Friday, February 25, 2011

The Meaning of Life

           At the age of 7 or 8 years old, children become very philosophical and start asking questions like the meaning of life, how it is made, how life is formed, or simply,"How was I made?' or more concretely,  "Mom, what do boyfriends and girlfriends do?" How do you even begin to formulate an answer concise enough to satisfy their curiosity? or at least substantial enough to begin teaching them, well, the real meaning of life without confusing them? A few already have ready answers in their pockets in the hopes of preserving their child's innocence for as long as they can. I was amused with some of their answers, " Boyfriends and girlfriends go to church and stay as far away as possible and they pray." This is funny. Yet it doesn't really answer anything. Nor does it even tell a quarter of the truth. Going back to the question, what indeed is the meaning of life?  More importantly, how do we teach our children what life is? Do we define it for them? Do we let them discover the world on their own?

           Ever since Garret was diagnosed with Autism, life, for us,  took a different turn. Expectations had to be erased. Old beliefs disproved, and our faith questioned. The dreams I had for him--conventional dreams, that is, were "broken". I wanted him to be a theater performer or a writer, or an eloquent speaker. I wanted him to meet the girl of his dreams and spend numerous sunrises and sunsets with her. In short, just like all parents, I wanted the my child to experience and have "best" of everything. Sadly, I realized, I became one of those parents who was creating an identity for their child because of their own dreams not realized or because of their unaccomplished aspirations. So, as you can imagine, on March 2008, when the doctor laid all the cards on the table, I simply broke down. CNN kept on playing documentaries of children with autism, which further intensified the reality of it all.  At the time, I could not accept what fate had given us. I went inside the room and wept. Andro came in and held me. I remember saying, what will happen to Garret? "Malu-oy ko ni Garret". And in the most comforting, reassuring and realistic tone, my husband, told me,  " Honey, Garret is not abnormal, he doesn't have a disease, he is just different." The load on my shoulders lifted. I nodded and said to myself, "He is only different. So why am I weeping?" And as if reading my thoughts, Andro added, " He is unique and special, and he is our son. And we will love him no matter what."

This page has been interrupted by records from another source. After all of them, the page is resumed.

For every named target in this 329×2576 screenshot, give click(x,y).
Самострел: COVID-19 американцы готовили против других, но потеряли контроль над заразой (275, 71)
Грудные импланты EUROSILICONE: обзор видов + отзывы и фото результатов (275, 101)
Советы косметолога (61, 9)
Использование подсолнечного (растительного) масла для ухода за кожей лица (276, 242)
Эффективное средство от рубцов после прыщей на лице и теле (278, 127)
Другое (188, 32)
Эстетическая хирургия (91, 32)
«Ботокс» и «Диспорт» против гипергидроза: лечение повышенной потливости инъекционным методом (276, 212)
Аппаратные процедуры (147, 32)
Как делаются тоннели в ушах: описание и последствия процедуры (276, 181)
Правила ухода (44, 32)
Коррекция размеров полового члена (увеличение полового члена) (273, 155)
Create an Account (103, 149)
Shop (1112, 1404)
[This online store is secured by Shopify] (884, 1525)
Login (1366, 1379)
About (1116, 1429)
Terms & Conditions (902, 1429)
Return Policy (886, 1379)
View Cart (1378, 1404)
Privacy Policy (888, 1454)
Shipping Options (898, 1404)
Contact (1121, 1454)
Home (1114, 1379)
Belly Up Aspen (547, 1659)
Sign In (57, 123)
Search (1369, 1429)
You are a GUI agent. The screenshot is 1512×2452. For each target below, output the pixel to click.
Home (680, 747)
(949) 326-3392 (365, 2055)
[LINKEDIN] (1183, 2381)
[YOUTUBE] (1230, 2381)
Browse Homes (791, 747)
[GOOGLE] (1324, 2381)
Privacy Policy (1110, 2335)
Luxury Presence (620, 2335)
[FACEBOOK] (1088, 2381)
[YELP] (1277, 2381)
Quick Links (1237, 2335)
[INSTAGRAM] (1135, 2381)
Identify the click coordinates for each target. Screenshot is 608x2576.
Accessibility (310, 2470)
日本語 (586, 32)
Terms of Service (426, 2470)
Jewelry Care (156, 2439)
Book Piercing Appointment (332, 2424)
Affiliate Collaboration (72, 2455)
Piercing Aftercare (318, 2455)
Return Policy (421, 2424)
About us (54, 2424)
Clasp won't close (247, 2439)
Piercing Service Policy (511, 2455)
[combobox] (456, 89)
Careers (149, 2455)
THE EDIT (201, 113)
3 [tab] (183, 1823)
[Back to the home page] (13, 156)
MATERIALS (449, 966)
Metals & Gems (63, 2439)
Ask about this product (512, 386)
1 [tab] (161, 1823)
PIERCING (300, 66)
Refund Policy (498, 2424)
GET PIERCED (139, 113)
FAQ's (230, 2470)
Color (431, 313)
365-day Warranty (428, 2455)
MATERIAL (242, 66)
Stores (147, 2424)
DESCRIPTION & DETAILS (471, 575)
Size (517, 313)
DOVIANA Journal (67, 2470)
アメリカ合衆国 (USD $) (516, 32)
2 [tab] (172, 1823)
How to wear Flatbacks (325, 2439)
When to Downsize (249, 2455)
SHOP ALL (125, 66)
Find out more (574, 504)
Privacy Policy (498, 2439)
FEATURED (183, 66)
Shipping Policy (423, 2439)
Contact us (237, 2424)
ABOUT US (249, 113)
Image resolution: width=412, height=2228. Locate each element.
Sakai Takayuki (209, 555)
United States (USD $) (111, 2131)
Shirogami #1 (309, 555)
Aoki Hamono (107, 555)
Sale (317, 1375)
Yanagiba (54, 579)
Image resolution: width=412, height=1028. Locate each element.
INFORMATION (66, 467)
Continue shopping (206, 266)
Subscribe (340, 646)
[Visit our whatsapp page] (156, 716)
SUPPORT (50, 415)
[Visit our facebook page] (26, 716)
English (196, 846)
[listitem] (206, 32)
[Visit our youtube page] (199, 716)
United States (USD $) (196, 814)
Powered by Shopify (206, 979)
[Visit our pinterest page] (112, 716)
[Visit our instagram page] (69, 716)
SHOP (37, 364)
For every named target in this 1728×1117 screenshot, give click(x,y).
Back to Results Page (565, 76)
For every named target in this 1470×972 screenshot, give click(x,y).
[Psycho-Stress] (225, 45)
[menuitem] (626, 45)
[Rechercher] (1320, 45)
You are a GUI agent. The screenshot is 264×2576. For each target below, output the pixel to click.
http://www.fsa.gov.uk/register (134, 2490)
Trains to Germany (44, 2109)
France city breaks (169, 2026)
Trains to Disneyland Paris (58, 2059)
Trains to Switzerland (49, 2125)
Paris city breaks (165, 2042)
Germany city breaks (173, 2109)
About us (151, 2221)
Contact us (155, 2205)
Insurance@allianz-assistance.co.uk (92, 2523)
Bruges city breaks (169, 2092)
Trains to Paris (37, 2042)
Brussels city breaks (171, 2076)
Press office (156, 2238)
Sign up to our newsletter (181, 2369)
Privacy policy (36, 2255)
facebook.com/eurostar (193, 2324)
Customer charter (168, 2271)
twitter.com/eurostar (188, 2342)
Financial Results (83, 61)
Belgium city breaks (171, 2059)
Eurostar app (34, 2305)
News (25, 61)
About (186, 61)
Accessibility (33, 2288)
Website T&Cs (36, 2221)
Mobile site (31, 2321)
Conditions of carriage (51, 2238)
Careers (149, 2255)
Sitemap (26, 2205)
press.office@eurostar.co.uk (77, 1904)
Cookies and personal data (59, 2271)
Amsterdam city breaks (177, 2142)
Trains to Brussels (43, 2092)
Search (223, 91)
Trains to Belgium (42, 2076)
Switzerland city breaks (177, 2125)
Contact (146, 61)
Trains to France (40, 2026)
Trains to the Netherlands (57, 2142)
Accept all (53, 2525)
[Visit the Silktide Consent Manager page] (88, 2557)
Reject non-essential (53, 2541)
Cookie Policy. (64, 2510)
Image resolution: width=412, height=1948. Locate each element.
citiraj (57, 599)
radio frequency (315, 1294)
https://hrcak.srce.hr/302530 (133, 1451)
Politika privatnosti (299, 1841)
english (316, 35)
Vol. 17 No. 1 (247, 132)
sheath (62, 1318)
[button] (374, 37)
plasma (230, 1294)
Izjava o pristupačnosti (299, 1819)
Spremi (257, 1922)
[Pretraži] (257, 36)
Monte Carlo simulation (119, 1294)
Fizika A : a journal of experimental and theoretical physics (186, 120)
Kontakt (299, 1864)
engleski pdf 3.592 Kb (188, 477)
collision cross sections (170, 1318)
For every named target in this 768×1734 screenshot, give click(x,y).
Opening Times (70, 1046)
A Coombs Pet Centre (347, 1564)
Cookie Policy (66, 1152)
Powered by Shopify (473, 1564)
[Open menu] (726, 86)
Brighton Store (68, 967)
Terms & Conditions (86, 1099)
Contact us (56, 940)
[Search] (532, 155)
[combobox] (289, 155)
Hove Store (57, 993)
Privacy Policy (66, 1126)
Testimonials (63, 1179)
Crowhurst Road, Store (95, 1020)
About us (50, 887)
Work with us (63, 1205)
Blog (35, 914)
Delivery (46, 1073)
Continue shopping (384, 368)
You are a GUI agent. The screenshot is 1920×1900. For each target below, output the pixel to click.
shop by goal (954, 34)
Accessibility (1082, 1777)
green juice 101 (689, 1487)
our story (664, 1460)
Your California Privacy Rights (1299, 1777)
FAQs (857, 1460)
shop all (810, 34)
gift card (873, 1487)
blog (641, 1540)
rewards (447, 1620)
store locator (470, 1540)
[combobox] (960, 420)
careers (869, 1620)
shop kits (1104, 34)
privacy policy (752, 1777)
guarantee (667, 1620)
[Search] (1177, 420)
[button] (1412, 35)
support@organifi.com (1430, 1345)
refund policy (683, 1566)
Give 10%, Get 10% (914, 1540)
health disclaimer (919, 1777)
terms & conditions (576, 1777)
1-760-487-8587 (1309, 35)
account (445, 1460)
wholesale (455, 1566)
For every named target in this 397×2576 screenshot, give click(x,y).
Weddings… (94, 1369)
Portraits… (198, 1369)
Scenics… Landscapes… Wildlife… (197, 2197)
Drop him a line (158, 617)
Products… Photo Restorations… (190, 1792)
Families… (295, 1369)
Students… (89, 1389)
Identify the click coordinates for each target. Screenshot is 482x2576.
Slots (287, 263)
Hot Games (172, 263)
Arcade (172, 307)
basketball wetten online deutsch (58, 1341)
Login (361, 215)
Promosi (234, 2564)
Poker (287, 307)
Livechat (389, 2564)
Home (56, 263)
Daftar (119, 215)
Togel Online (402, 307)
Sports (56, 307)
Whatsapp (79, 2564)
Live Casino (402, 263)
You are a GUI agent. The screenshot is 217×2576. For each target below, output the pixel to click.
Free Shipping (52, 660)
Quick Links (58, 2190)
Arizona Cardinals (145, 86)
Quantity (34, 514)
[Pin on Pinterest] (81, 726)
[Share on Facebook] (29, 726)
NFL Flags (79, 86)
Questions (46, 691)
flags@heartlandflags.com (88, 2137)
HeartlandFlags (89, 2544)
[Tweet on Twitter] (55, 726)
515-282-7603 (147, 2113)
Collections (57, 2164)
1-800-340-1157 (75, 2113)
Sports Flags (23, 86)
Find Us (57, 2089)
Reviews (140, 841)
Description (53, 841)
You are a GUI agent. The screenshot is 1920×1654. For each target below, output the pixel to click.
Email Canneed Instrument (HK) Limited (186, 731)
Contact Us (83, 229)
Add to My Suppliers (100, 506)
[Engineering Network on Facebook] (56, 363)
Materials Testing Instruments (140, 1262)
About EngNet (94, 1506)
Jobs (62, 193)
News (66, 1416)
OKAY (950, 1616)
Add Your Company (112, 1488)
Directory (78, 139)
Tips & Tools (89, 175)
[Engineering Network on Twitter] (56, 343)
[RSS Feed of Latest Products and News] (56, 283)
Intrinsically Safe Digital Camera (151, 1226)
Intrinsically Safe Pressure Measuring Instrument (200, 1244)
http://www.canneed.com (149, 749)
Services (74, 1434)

        Looking back, I now realize that I was weeping because, like I said, my own dreams for him were broken. Of course, I know now how foolish I had been to dwell in these notions. I am in no place to demand from my son what he should do, what he should become and what he should accomplish. He is his own person, Autistic or not. It was as if God was telling me out rightly, "There you go again, planning your own plans, not even consulting me. Remember, I alone know everything. and I alone make the plans." There it was. Enough was said.

        So back to the question, what is the meaning of life? And better yet, how do I teach Garret the meaning of Life? With all that our family has been through, I think I may have found the answer, defined in our own terms: Life is love. Love in the purest most unconditional sense. Love is learning to take things and people as they are, not as what it or they should be--no expectations, no what must be's. Life is love exemplified... And how do I teach Garret all this?  I think it has been the other way around. With his autism, it may seem as if he already knows all that is most essential. God has formed him this way. He has been given the gift of life and love. He is our gift. And our gift-- our Garret has been teaching us what life really is.

         As for Morgan? Well, we are still waiting for life to unfold for him. But what we do know for sure is that when he begins to become philosophical and asks how life is formed, what life is, and what love is?,  we will tell him, "Look at your Kuya, life is all about loving your brother for all that he is and will be."  and as for Love? For the sunrises and sunsets he will spend with the love of his life? Maybe I will show him how their father and I have held on to each other through autism, through everything, thus far.